Monday, January 14, 2008

One

(April 2007) I’m one of the lucky ones. I’m not sick and I’m not in pain. Many people with incurable cancer can’t say that. But there’s something else. I’m not dying either. Not any faster than anyone else on the planet anyway. I’m going to beat this stuff.

That’s not just bravado. It’s fact. The chemotherapy is working.

Not that I don’t have my moments. The specter of my brother hangs over me. I push it away. We’re different. We’ve always been different, and my disease is not like his. Not at all.

Not that much anyway.

Just before Thanksgiving 2006 he called from Minnesota. I suspected something when I heard his voice. It was past my birthday and too early for Christmas. After the hellos and how’s-the-weathers, he told me he had an inoperable brain tumor.

Just like that. Matter-of-fact.

He then went through the whole story of how he had fallen asleep watching a football game and awoke curled up in a ball on the couch with a throbbing headache. When it didn’t go away in a day he went to a doctor who sent him to a physical therapist. She heard his story and referred him instead to another doctor. By now his eyesight had deteriorated to the point where he could only make out colors and shapes, so this doctor referred him to a specialist who finally ordered an MRI and made a diagnosis. Stage four glioblastoma, the 800-pound gorilla of brain tumors.

It’s the sort of story that’s all too familiar to people with health problems. Shuttle from doctor to doctor until someone finally takes the time to not only “see” you, but look at you.

I took in the news in much the way he delivered it; straightforward, unflinching until after I hung up. It was almost impossible to believe. We don’t have cancer. We are heart disease people. Dad’s second heart attack killed him on the golf course when he was 58. Mom was 89 when congestive heart failure finally stole her last breath. Dad left us his cholesterol in his will.

“How scared are you,” I asked my brother.

“Not scared,” he said. “Got a lot of thoughts and emotions, but that’s not one of them.”

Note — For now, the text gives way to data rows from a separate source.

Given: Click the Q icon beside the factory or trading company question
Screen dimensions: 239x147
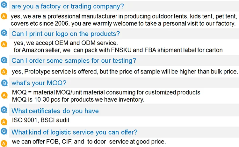Looking at the screenshot, I should point(4,6).
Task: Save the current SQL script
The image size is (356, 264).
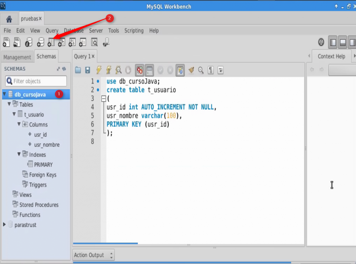Action: [x=87, y=70]
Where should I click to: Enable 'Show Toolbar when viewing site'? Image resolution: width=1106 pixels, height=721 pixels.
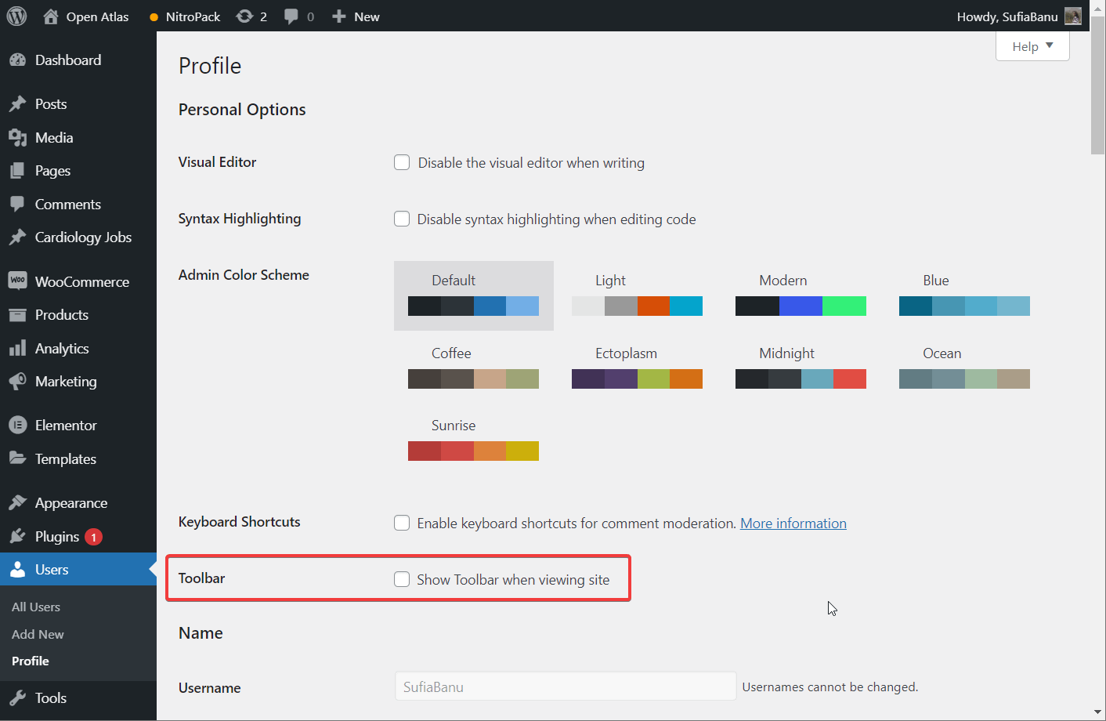(x=402, y=579)
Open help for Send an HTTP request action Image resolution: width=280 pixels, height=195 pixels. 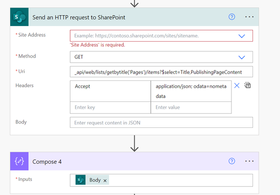[231, 17]
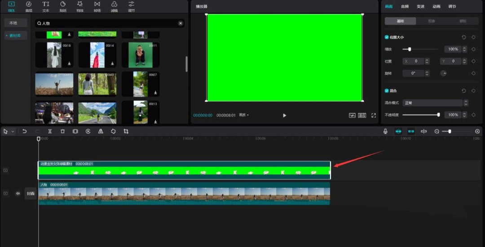This screenshot has width=485, height=247.
Task: Click the 封面 cover button on the track
Action: tap(30, 193)
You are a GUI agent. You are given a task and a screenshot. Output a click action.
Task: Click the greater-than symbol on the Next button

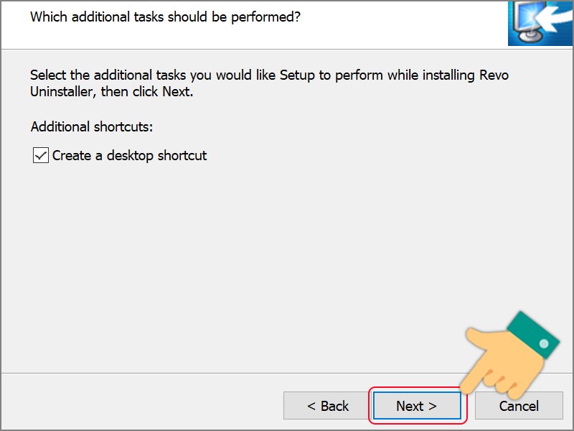click(x=433, y=406)
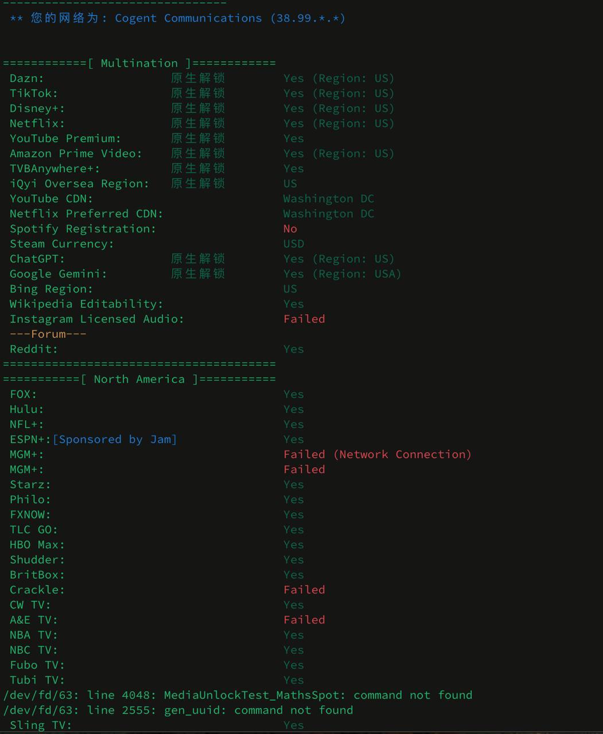Click the Instagram Licensed Audio Failed result
The height and width of the screenshot is (734, 603).
coord(304,319)
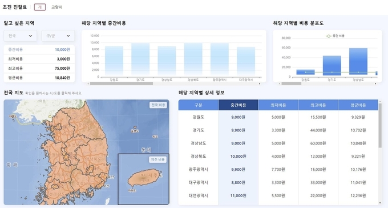Click the 경기도 bar in median cost chart

[x=140, y=59]
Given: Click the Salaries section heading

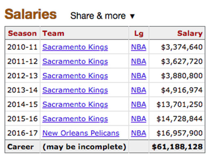Looking at the screenshot, I should (x=31, y=14).
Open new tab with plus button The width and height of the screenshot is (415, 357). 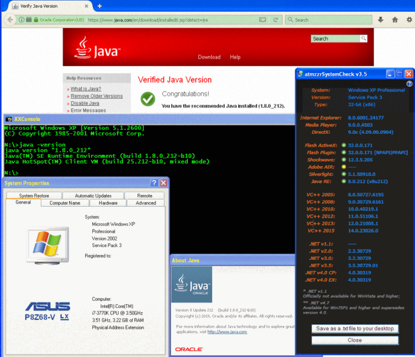(99, 6)
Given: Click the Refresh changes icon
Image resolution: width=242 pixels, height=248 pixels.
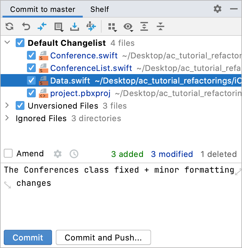Looking at the screenshot, I should (9, 27).
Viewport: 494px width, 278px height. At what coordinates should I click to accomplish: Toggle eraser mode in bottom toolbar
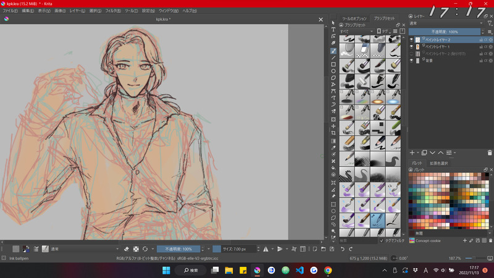[126, 249]
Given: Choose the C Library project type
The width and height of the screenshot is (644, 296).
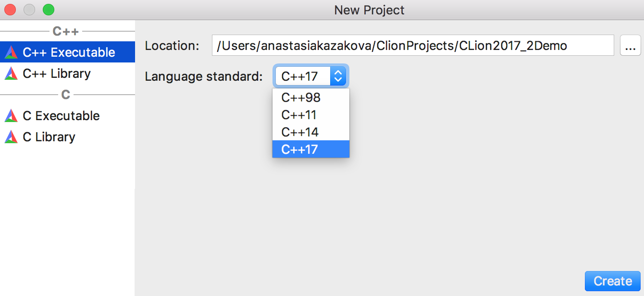Looking at the screenshot, I should point(67,137).
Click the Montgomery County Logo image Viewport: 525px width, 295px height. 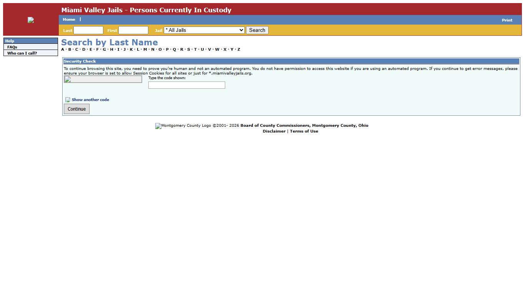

“You know,” he said, “you sometimes see other people and think ‘what would I do in that situation’ and you imagine all sorts of things you might think about. And you wonder why they hadn’t considered this or that. Well, the thing is, you do consider all that, and more. Everything you think you would think about – you do. And the stuff you said you’d be smart enough or brave enough to do—when it comes down to it, you’re not. At least I’m not.”

He didn’t elaborate, and I didn’t ask. I figured I knew what he meant and didn’t really want to go there either. You go through the system, through the treatments, even if it’s only going through the motions. It might not be the brave thing, but it seems like the right thing.

His daughter was getting married in early January and we had the “save the date” card and the invitation. But I had just started a new job and was prepared to use my lack of vacation time as our excuse. I had grown up there. I knew better. I wouldn’t go to Minnesota in January for my wedding.

I hung up the phone and booked the flights.

Fortunately for my brother, they lived near the Mayo Clinic in Rochester and he got in to see the head of neurosurgery. The team of doctors treating him gave him confidence. They were all devoted to being positive and aggressive. Radiation and chemotherapy could shrink it they said, and reduce its effects; hold it at bay. Eventually, they told him he had six months to a year to live. Through it all, I only heard a catch in his voice twice. The first was when he told me this was probably going to be his last Christmas.

I went with him for his radiation treatments while we were there. He held my elbow and we walked down a long hallway to the assigned room: a large, high-ceilinged, dimly lit room with a single narrow, upholstered bed in the center. They put a mask over his face, a mold of his head with a couple of X’s on it to show them where to aim the radiation.

I paced the hallway until he finally came to the door again, took my elbow and we made our way to the car and back to their house.

The wedding was appropriately lovely. I got a picture of my brother walking down the aisle with his daughter while he and all the rest of us choked back tears. And at the reception I insisted on a picture of the two of us, telling him we hadn’t both been that well-dressed at the same time since his wedding, or maybe mine. I imagine he knew why I wanted the picture, but we smiled anyway.

When we left he and I hugged for a long time and I told him I would be back in the spring “when it warmed up.” I held off sobbing until we were in the car.

I never saw him again.

Four days after we got home in January, I went in for my long scheduled annual physical and then it was my turn to call him. “You know how competitive I am,” I said. “Well, my blood test came back forty percent caffeine, thirty percent alcohol and thirty percent leukemia. You’re probably still going to win, but at least I’m in the game.”

That was the second time his voice caught.

My only brother died three months later, and now I’m going through the system.